Passage shown:
This has altered the grammar to demand that a semicolon follow each statement so that it can be used as a synchronization point.

An alternative way of introducing the max function would be to allow it to have multiple arguments. This is easily done:

      | "max"
        "(" Expression<out factVal>
            { WEAK ","
              Expression<out factVal2> (. if (factVal2 > factVal) factVal = factVal2; .)
            }
        ")" .


Task 4 - Have fun playing trains again

Some dreadfully complicated solutions were submitted. Try always to find an elegant solution. Here is one, using a single static Boolean field to handle the safety problem:

  import library.*;

  COMPILER Trains1 $CN
  /* Grammar for railway trains with simple safety regulations (Java version)
     P.D. Terry, Rhodes University, 2010 */

    static final int  // type of train
      passenger = 0,
      freight   = 1,
      mixed     = 2,
      empty     = 3;
    static int type;
    static boolean danger, hasFreight, safe;

    public static OutFile output;

  IGNORECASE

  COMMENTS FROM "(*" TO "*)" NESTED

  IGNORE CHR(0) .. CHR(31)

  PRODUCTIONS
    Trains1 = { OneTrain } EOF .

    OneTrain
    =                                  (. danger = false;
                                          type = empty;
                                          safe = true;
                                          hasFreight = false; .)
      LocoPart
      [ [ GoodsPart                    (. hasFreight = true; .)
        ]
        HumanPart
      ]
      SYNC "."                         (. output.writeLine(" .");
                                          switch(type) {
                                            case passenger:
                                              output.write("passenger train"); break;
                                            case mixed:
                                              output.write("mixed freight/passenger train"); break;
                                            case freight:
                                              output.write("freight train"); break;
                                            case empty:
                                              output.write("empty train"); break;
                                          }
                                          output.write(" - safety regulations ");
                                          if (safe) output.writeLine("obeyed");
                                          else output.writeLine("contravened");
                                          output.writeLine(); .) .

Given instruction 1: According to the grammar passage, what does the altered grammar demand after each statement?
Given instruction 2: Pick up the grammar passage after its final line and continue it.
The material that follows is separate from the grammar passage.

Provided material:

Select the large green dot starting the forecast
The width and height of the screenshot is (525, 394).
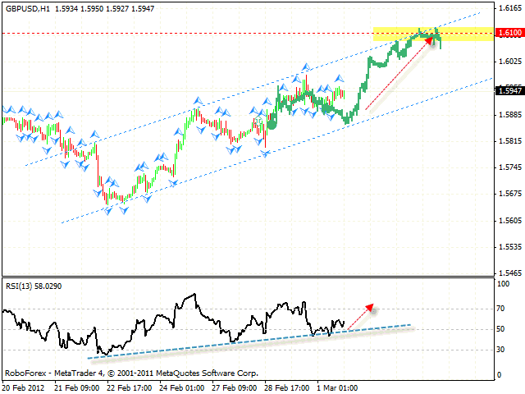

Expected output 1: A semicolon must follow each statement so that it can serve as a synchronization point.

Expected output 2:
    LocoPart
    = "loco"                           (. output.write(" " + token.val); .)
      { "loco"                         (. output.write(" " + token.val); .)
      } .

    GoodsPart
    = Truck                            (. if (danger) {
                                            safe = false;
                                            SemError("fuel truck may not follow loco");
                                          } .)
      { Truck } .

    HumanPart
    =   "brake"                        (. output.write(" " + token.val);
                                          type = freight; .)
      |                                (. if (danger) {
                                            safe = false;
                                            SemError("fuel truck may not precede coach");
                                          } .)
        { "coach"                      (. output.write(" " + token.val); .)
        } "guard"                      (. output.write(" " + token.val);
                                          if (hasFreight) type = mixed;
                                          else type = passenger; .) .

    Truck
    = (   (   "coal" | "closed"
            | "open" | "cattle" )      (. danger = false; .)
        | "fuel"                       (. danger = true; .)
      )                                (. output.write(" " + token.val); .) .

  END Trains1.

Several people were guided into using a set of state variables remembering the last kind of rolling stock parsed. Here is a solution on those lines:

  import library.*;

  COMPILER Trains2 $CN
  /* Grammar for railway trains with simple safety regulations (Java version)
     P.D. Terry, Rhodes University, 2010 */

    static final int  // type of train
      passenger = 0,
      freight   = 1,
      mixed     = 2,
      empty     = 3;
    static final int  // kind of last component
      safeTruck = 1,
      fuelTruck = 2,
      humans    = 3,
      loco      = 4;
    static int type, lastSeen;
    static boolean hasFreight, safe;

    public static OutFile output;

  IGNORECASE

  COMMENTS FROM "(*" TO "*)" NESTED

  IGNORE CHR(0) .. CHR(31)

  PRODUCTIONS
    Trains2 = { OneTrain } EOF .

    OneTrain
    =                                  (. type = empty;
                                          safe = true;
                                          hasFreight = false; .)
      LocoPart
      [ [ GoodsPart                    (. hasFreight = true; .)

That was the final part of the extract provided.